Parliament is expected to debate the Bill, which seeks to increase the grounds for permissible abortion, at a date to be decided by the parliamentary Business Committee.
Section 243 of the Penal Code permits abortion only if it endangers a woman’s life, but the Bill has proposed that the grounds for termination be broadened to pregnancies resulting from rape, defilement, incest and in situations where a foetus is deformed that it is not compatible with a human being.
In an interview yesterday, Mhen executive director George Jobe said there is no justification to end lives of unborn babies.
He said: “The unborn babies or foetuses cannot speak for themselves. There should be ways to avoid the pregnancies.”

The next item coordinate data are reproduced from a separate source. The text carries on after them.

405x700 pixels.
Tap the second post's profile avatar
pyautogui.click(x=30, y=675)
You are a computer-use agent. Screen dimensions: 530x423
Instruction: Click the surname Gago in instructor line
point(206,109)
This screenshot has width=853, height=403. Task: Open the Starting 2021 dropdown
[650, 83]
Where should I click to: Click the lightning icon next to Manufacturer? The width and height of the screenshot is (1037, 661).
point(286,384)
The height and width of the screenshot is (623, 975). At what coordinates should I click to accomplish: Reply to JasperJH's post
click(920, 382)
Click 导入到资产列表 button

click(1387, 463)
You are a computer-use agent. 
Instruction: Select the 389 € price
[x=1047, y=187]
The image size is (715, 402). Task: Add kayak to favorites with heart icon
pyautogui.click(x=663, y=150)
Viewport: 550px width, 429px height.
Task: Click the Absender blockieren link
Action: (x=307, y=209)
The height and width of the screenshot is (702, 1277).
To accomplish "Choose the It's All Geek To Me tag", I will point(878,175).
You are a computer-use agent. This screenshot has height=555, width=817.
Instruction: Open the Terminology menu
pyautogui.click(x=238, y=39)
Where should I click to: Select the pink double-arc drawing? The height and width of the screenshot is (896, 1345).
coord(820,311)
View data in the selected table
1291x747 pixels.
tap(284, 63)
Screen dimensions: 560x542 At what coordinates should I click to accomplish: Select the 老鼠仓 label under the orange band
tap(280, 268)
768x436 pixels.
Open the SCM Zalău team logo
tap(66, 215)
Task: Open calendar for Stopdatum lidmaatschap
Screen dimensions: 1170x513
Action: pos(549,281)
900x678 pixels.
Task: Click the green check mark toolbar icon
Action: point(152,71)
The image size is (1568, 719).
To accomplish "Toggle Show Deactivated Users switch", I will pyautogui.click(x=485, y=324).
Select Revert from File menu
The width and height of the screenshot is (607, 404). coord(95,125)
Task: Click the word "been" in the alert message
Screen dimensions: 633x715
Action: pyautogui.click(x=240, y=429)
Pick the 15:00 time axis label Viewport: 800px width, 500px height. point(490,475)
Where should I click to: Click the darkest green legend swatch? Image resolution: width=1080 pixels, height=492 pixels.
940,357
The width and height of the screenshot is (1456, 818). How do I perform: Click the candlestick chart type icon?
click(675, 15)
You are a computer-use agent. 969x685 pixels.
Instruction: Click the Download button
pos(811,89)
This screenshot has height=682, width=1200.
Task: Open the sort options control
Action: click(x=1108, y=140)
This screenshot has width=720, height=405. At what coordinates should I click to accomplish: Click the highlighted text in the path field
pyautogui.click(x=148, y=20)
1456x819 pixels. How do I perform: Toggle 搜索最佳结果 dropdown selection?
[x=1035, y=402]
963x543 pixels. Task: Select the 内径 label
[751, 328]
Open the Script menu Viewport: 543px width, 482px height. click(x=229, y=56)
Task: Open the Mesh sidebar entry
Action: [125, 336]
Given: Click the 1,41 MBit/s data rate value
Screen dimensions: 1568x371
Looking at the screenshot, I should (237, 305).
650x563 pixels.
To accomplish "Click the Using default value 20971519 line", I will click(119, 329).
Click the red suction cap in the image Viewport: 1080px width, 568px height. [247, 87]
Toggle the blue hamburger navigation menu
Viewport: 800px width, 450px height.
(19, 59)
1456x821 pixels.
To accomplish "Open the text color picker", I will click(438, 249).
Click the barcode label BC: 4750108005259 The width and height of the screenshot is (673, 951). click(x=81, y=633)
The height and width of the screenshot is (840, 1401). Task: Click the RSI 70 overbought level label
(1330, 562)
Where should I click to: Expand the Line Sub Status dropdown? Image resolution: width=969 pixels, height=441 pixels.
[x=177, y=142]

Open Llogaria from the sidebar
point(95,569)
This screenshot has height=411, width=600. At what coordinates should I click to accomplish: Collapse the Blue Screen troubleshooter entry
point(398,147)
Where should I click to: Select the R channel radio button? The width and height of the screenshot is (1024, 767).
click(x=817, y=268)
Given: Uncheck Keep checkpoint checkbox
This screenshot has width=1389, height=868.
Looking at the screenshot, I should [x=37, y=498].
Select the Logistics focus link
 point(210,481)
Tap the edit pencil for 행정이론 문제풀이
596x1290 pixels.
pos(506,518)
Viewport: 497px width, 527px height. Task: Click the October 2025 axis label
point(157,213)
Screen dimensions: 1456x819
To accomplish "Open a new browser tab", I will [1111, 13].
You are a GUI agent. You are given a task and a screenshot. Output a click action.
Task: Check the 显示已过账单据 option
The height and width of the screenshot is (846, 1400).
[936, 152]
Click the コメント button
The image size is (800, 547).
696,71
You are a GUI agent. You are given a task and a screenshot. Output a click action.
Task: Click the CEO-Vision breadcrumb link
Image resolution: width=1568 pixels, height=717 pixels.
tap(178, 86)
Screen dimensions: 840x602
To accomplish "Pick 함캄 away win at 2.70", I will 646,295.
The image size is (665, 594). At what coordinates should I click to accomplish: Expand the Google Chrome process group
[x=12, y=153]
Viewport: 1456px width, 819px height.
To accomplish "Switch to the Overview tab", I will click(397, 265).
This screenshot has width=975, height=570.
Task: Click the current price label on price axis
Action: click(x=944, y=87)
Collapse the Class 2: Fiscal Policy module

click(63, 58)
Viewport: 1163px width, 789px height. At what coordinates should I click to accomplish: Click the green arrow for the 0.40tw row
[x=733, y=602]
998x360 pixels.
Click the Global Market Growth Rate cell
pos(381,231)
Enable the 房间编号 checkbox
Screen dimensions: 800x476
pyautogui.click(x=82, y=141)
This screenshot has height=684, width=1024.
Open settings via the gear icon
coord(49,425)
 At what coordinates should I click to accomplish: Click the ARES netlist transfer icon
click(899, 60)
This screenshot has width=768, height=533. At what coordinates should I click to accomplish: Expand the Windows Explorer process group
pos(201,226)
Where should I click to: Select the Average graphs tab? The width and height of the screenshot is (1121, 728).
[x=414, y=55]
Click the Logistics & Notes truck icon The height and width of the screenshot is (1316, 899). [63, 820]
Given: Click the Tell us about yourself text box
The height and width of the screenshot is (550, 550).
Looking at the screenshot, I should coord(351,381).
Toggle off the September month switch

Jobe called for proper measures of preventing pregnancies, adding that if someone has been raped there should be a remedy to prevent fertilisation.
Weighing in on the matter, CCAP General Assembly moderator the Reverend Bizwick Nkhoma said the stand of the synods is that abortion should not be legalised, adding whether abortion is safe or unsafe, no one has the right to take someone else’s life.
He said: “Our stand is biblically based and we are saying no to abortion. Whether safe or unsafe abortions, the mandate to terminate lives does not lie in our hands but in the hands of God.”
On his part, Quadria Muslim Association of Malawi publicity secretary Sheikh Jaafar Kawinga also trashed the Bill, urging members of Parliament to reject the bill.
Episcopal Conference of Malawi chairperson Archbishop Thomas Msusa also spoke against abortion, saying the country should not promote killing.
He said the bishops were never consulted on the matter.
Meanwhile, Coalition for Prevention of Unsafe Abortion vice-chairperson Amos Nyaka said the proposed law is only seeking to add more grounds on which abortion can be conducted.
In an earlier interview, Parliamentary Committee on Health chairperson Matthews Ngwale also said they were not introducing a new law, but providing additional exceptions for abortion.
A 2008 Ministry of Health Magnitude Study shows that over 100 000 women and girls undergo abortion every year and 33 000 of these develop serious complications whose treatment costs the country around K300 million annually.